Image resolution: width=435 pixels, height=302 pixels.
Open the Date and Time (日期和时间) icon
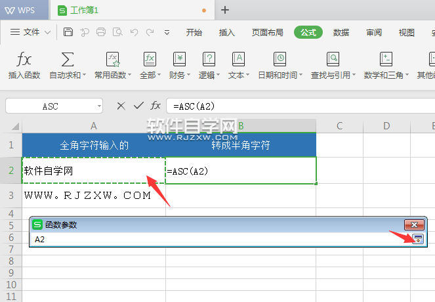pos(280,60)
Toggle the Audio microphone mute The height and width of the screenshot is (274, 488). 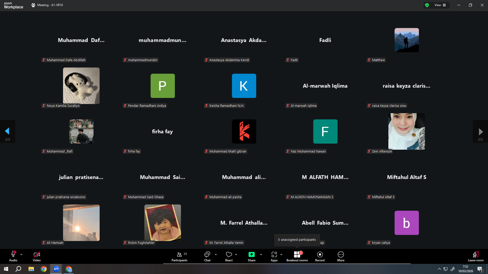pos(13,256)
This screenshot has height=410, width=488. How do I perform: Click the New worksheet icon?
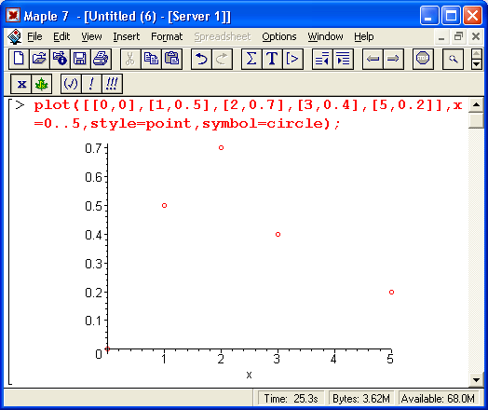[x=19, y=59]
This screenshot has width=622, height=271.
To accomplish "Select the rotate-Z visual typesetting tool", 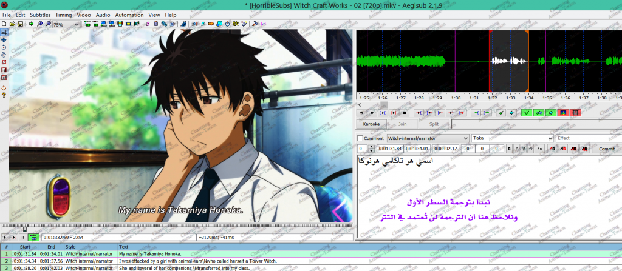I will click(4, 47).
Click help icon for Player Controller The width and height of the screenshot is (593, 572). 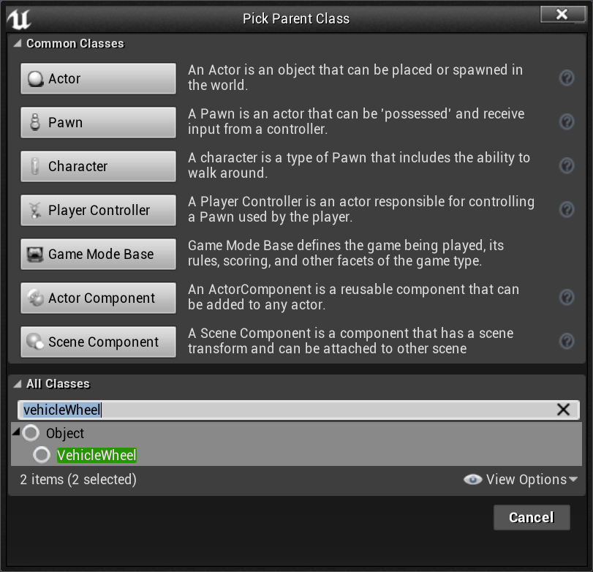click(566, 210)
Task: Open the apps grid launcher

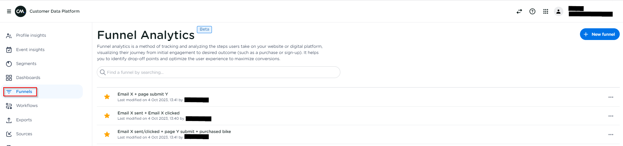Action: pos(546,11)
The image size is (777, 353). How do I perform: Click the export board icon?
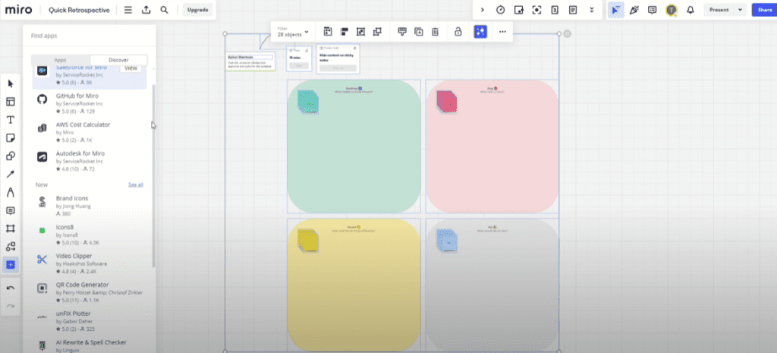[x=146, y=10]

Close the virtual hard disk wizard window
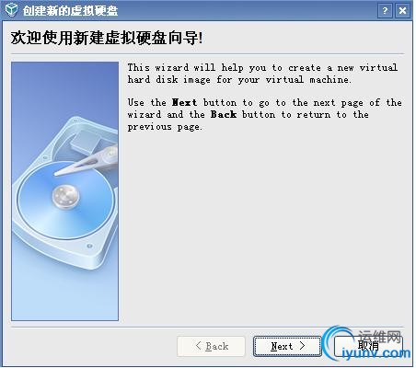[402, 11]
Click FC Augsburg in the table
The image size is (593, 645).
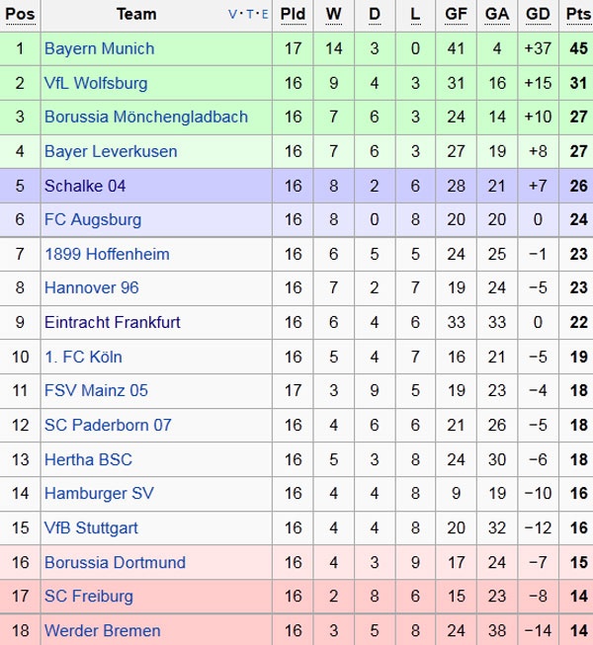(x=93, y=219)
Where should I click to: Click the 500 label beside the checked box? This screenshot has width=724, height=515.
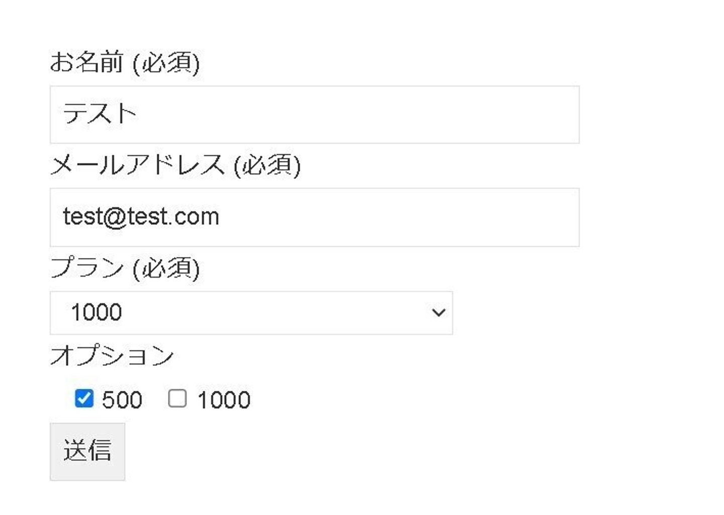[122, 400]
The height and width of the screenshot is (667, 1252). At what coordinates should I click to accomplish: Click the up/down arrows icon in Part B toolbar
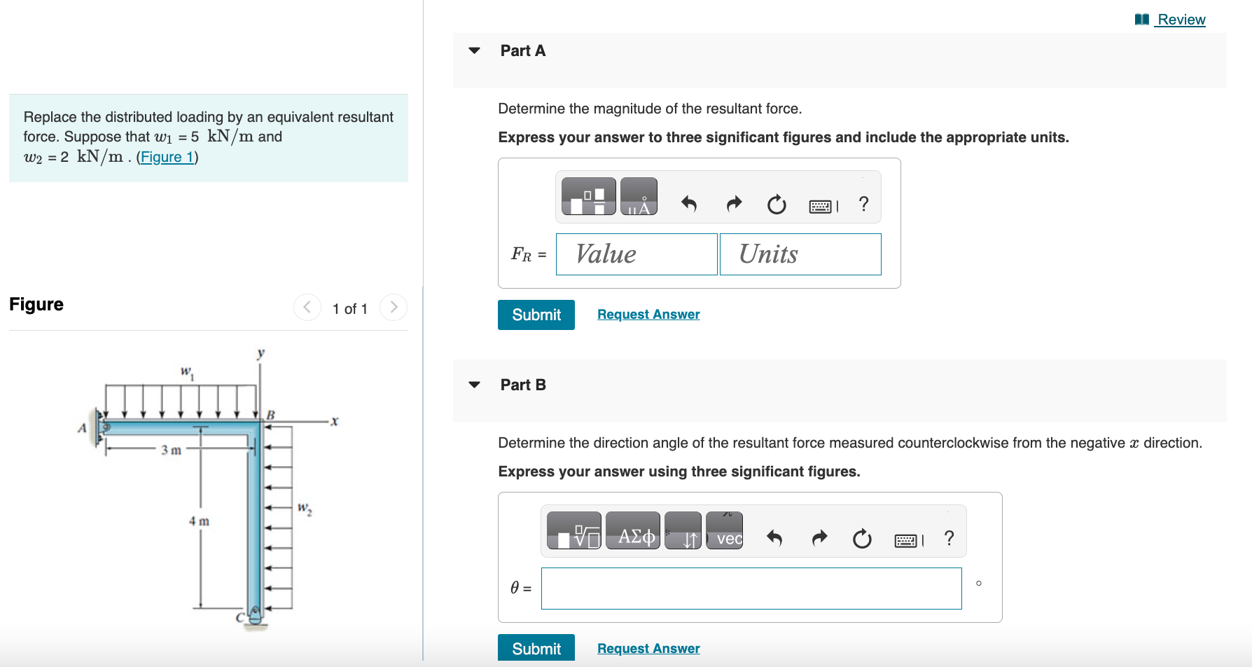(683, 531)
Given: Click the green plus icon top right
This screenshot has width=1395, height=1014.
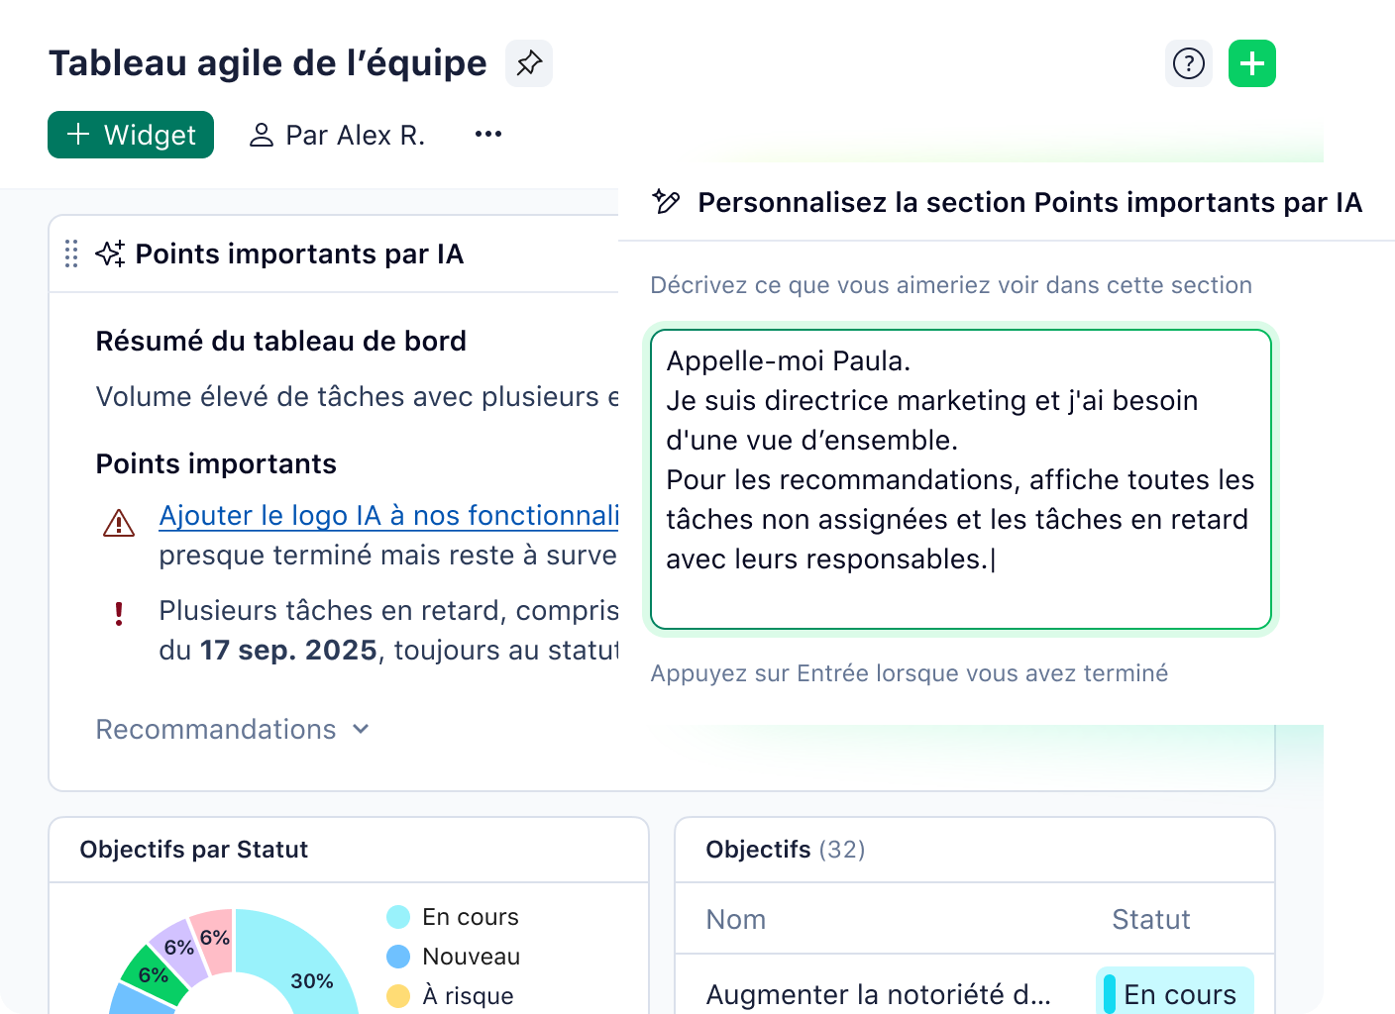Looking at the screenshot, I should click(1251, 62).
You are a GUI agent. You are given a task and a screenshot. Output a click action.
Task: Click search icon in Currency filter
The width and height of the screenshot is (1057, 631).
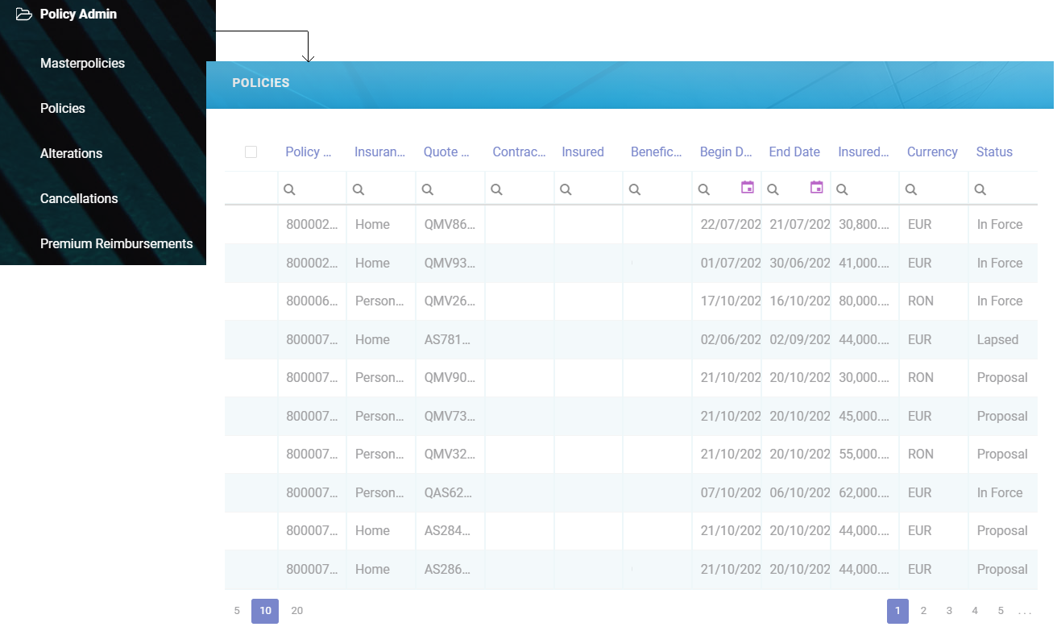tap(911, 189)
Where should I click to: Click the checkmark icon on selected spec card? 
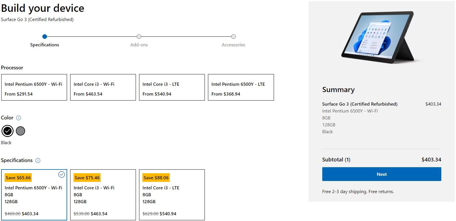pos(61,175)
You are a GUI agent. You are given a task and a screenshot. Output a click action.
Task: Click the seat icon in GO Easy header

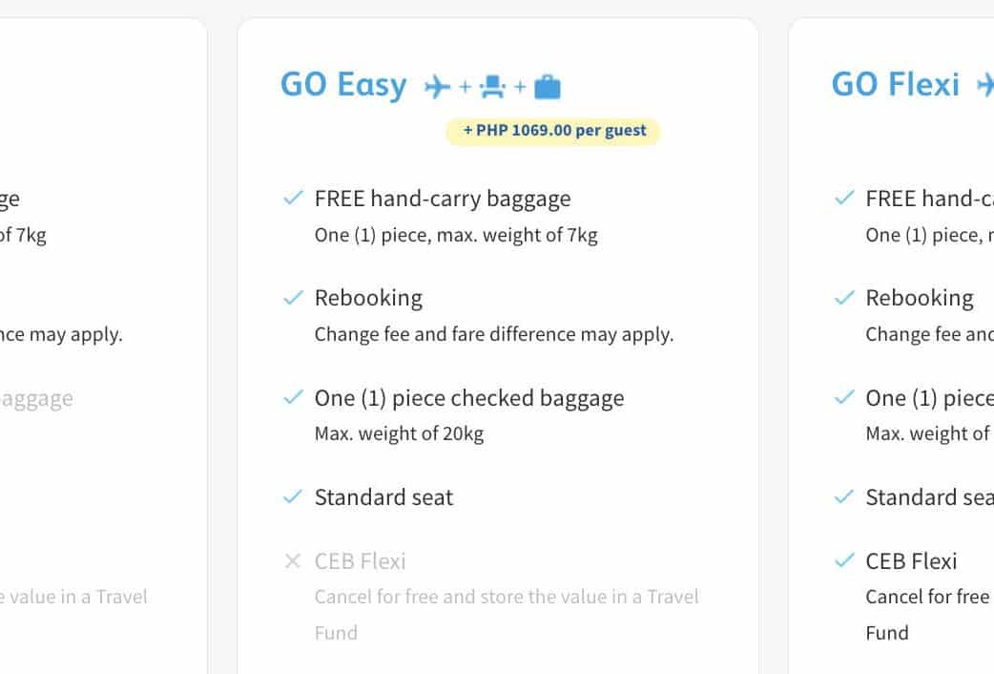point(492,87)
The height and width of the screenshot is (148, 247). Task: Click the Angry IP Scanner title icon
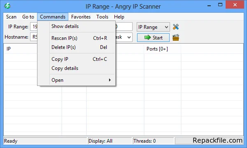[x=7, y=6]
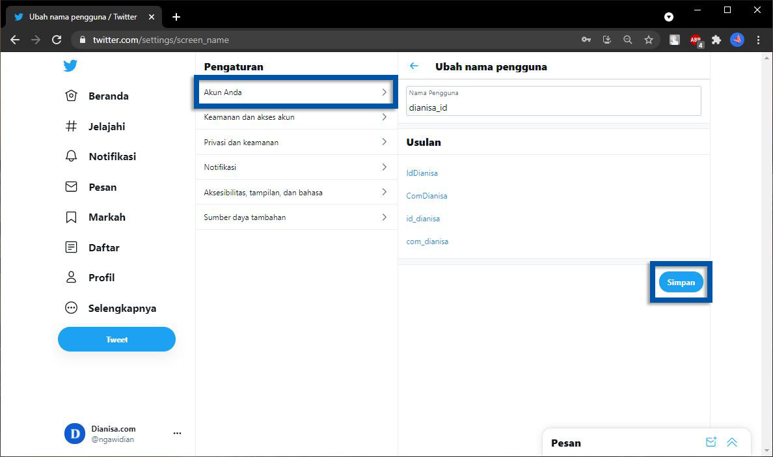Choose suggested username ComDianisa
Viewport: 773px width, 457px height.
click(426, 196)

---+---

**INSTRUCTIONS FOR THE TASK:** Your reply should consist only of the lines running from the line with "Where should I click to: Click the 500" to the end of the entries, both included, copied exactly and without any pictures.

**RESPONSE TO THE TASK:**
Where should I click to: Click the 500 label beside the checked box? This screenshot has width=724, height=515.
[122, 400]
The height and width of the screenshot is (667, 1252). At what coordinates should I click to accomplish: Click the up/down arrows icon in Part B toolbar
(683, 531)
Given: Click the green plus icon top right
This screenshot has width=1395, height=1014.
Looking at the screenshot, I should click(1251, 62).
You are a GUI agent. You are given a task and a screenshot. Output a click action.
Task: Click search icon in Currency filter
The width and height of the screenshot is (1057, 631).
tap(911, 189)
Where should I click to: Click the checkmark icon on selected spec card? 
pos(61,175)
You are a GUI agent. You are given a task and a screenshot. Output a click action.
Task: Click the seat icon in GO Easy header

point(492,87)
The height and width of the screenshot is (148, 247). Task: Click the Angry IP Scanner title icon
[x=7, y=6]
Choose suggested username ComDianisa
Viewport: 773px width, 457px height.
click(426, 196)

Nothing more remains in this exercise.